The one or more status packets may, for example, include an end packet. The end packet may indicate reception of all packets of the plurality of packets (viz. reception of all #TRNS data packets) of the atomic transaction, TR ID.

To correlate a data packet to the status packet(s), each data packet of the plurality of data packets 404 (Type=DATA) may indicate the process ID (PID), the thread (THRD ID), the transaction ID (TR ID), and may include a data portion. Optionally, the data packet may indicate the number of valid bytes (VLDB) and/or a sequence number (SEQ#).

According to various aspects, the memory controller 108 may be configured to write the data (update) of an atomic transaction, TR ID, to the memory module 100 (e.g., the non-volatile storage device 104) in the case that the write FIFO buffer 110 stores all packets of the atomic transaction, TR ID. Illustratively, the data (update) are only written to the (corresponding page of the) memory module 100 in the case that there is a complete (or full) atomic transaction, viz. that there are all packets of the atomic transaction available. This ensures data coherency without any access locking. Thus, the data are only written to the memory module 100 once they are coherent. Further, to write (e.g., merge) the data, no further interaction with the host 200 CPU is required, but the write (e.g., merge) operation is carried out completely in hardware by back-pressuring the memory controller 108. This improves the performance of the memory module 100 significantly.

According to various aspects, the data of the complete atomic transaction may be merged with the corresponding page data in the non-volatile memory device 102 and the merged data may then be written to the non-volatile storage device 104 for storage.

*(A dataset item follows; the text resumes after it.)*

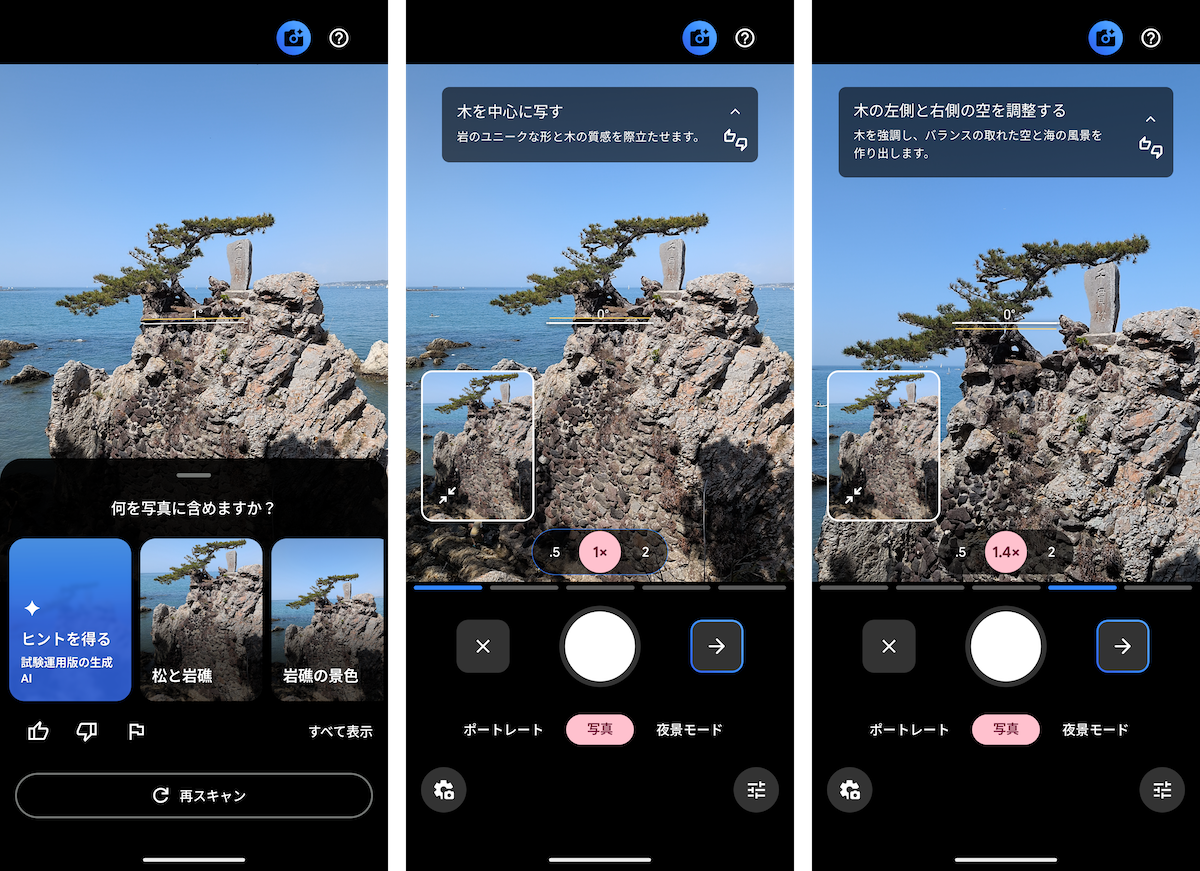Tap the 再スキャン button
Screen dimensions: 1200x871
[x=194, y=796]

Illustratively, the write FIFO buffer 110 allows to directly write new data to a page of the memory module 100 without priorly writing them to a log.

FIG. 5A and FIG. 5B each show exemplary packets stored in the write FIFO buffer 110. FIG. 5A shows an example in which the one or more status packets 402 do not include the end packet. The memory controller 108 may determine that all data packets of the atomic transaction, TR ID, 20 are received by determining that the start packet 502 of the atomic transaction, TR ID, 20 indicates that the atomic transaction, TR ID, 20 includes two data packets (#TRNS=2) and that the write FIFO buffer 110 includes two data packets 504, 506 of the atomic transaction, TR ID, 20. FIG. 5B shows an example in which the one or more status packets 402 include the end packet 508. In this case, reception of the end packet 508 may trigger the memory controller 108 to know that the two data packets 504, 506 of the atomic transaction, TR ID, 20 are received. Using the end packet 508 improves the performance of the memory module 100 since the memory controller 108 does not have to scan the packets in the write FIFO buffer 110 in order to determine whether all data packets of an atomic transaction is received and stored in the write FIFO buffer 110.

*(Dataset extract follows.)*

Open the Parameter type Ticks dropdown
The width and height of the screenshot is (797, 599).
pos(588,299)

To empty the write FIFO buffer 110 from the plurality of packets 502, 504, 506, 508 of the atomic transaction, TR ID, 20 and to write the corresponding data of the atomic transaction, TR ID, 20 to the non-volatile storage device 104 (e.g., via the non-volatile memory device 102 as described herein), the memory controller 108 may be configured to sort the packets stored in the write FIFO buffer 110 to coalesce and to output only the packets of the atomic transaction, TR ID, 20 (by flushing the write FIFO buffer 110).

The memory controller 108 may be configured to write the corresponding data of the atomic transaction, TR ID, 20 to the non-volatile storage device 104 by copying the page data of the page at the physical address indicated by the Offset of the start packet 502 (viz. 0x16) to the memory device 102, by generating new page data by merging the corresponding data of the atomic transaction, TR ID, 20 with the page data in the memory device 102, and by writing the new page data to the page in the non-volatile storage device 104.

Illustratively, using the write FIFO buffer 110 allows to move the data coherency to the hardware of the memory module 100 and does not require any locking mechanism, thereby significantly increasing the performance of the memory module 100.

As detailed herein, the memory device 102 of the memory module 100 may be a non-volatile memory device 102. This allows the memory controller 108 to be configured to opportunistically write the corresponding data of the atomic transaction, TR ID, 20 to the non-volatile storage device 104. Hence, since the corresponding data are also stored non-volatilely in the write FIFO buffer 110, there is no need to immediately write the corresponding data to the non-volatile storage device 104. This increases the performance of the memory module 100 significantly since the write load is controllable.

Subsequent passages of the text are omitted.